According to the Post-Gazette, the endeavor will function as a literary center “that houses and supports writers who are persecuted in their native countries,” launched in conjunction with the City of Asylum Pittsburgh. You can read more about the project, which is poised to “anchor the Garden Theater Block development” here. City of Asylum creates a “thriving community for writers, readers and neighbors” via their various programming, which includes writing residencies, a summer festival, and this event, Ibarra and Rodriguez’s ambitious, Digital Sanctuaries, a modular music app that “chronicles the historical memory encoded in urban environments while building audio-visual havens for harried city dwellers.”

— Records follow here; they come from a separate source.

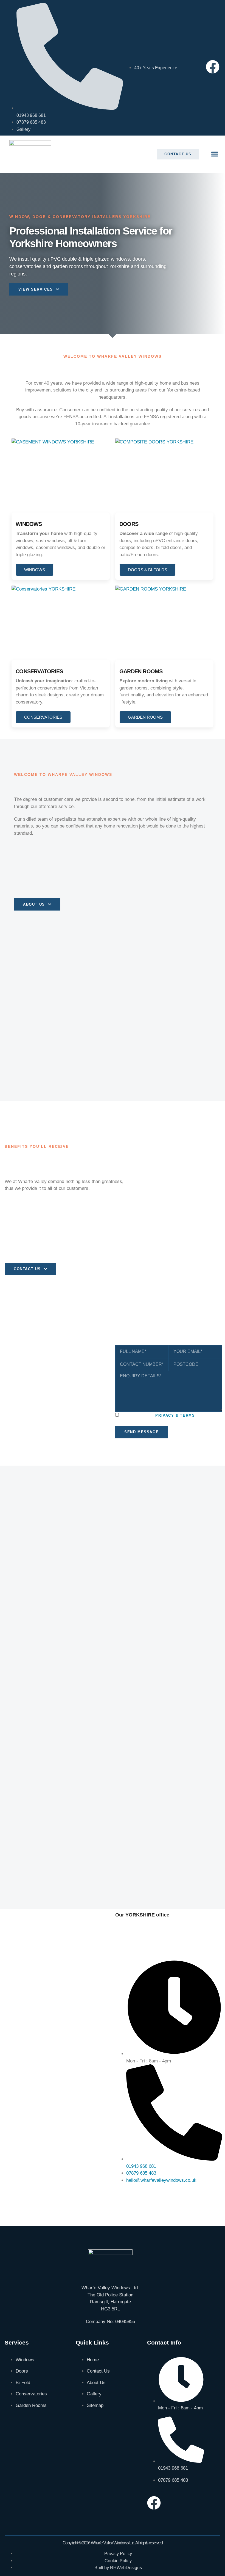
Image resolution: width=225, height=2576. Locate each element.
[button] (214, 154)
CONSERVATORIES (43, 717)
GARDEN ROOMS (145, 717)
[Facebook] (213, 67)
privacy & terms (175, 1415)
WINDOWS (34, 569)
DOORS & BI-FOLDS (147, 569)
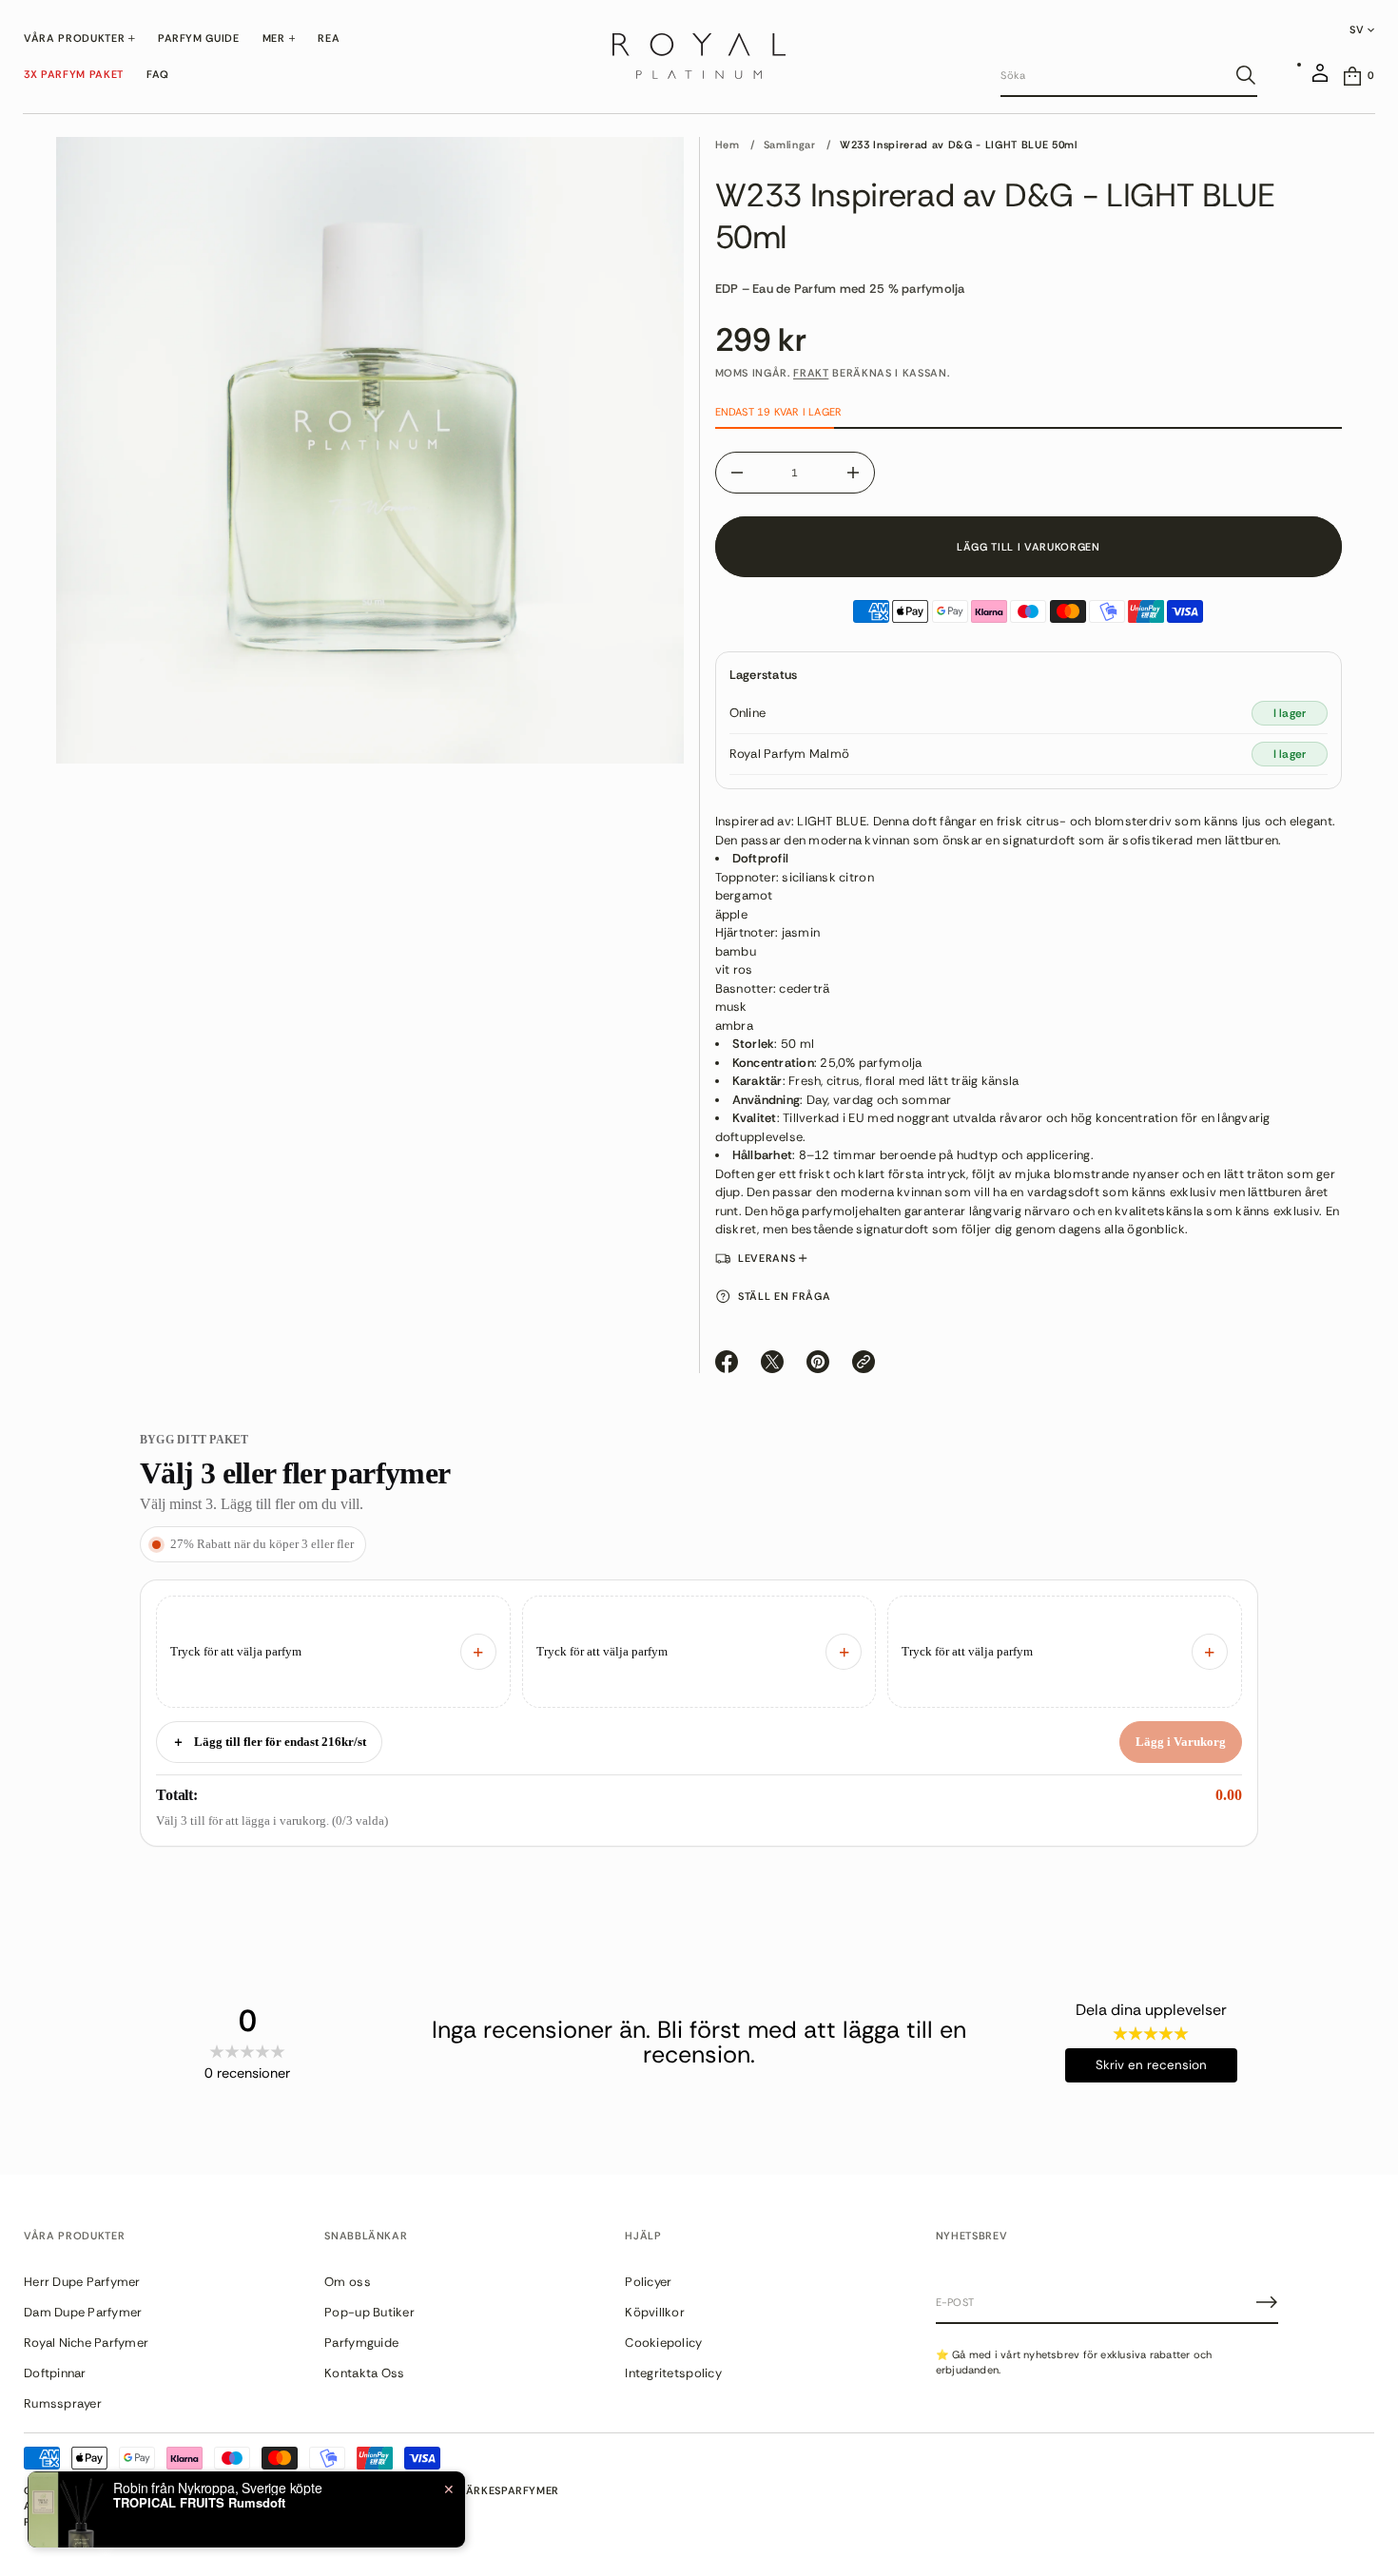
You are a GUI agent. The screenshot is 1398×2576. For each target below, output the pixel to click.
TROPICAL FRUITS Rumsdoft (199, 2503)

According to Iberra, this specific installment of Digital Sanctuaries, was commissioned by The City of Asylum along with the National Endowment for the Arts and Art Place America “to create a seven-site garden to garden walk that engaged listeners with Poetry and Music.” City of Asylum’s Executive Director Henry Reese chose the poets and the speakers for each of the sites, which includes Richard Wilbur, Toi Derricotte, Wislawa Szymborska, Dunya Mikhail, Osama Alomar, Muriel Rukeyser, Osip Mandelstam, Willa Cather. The complimentary mobile app, Iberra states, “allows people to get out and walk , engage with a virtual and physical space in a different way and have this in their pocket or palm of their hand.”
Iberra is very excited to host the event in Pittsburgh, and believes “I find it to be an incredibly interesting American story. The City Of Asylum’s mission is about giving a voice to people. They have also brought the world to the North Side.”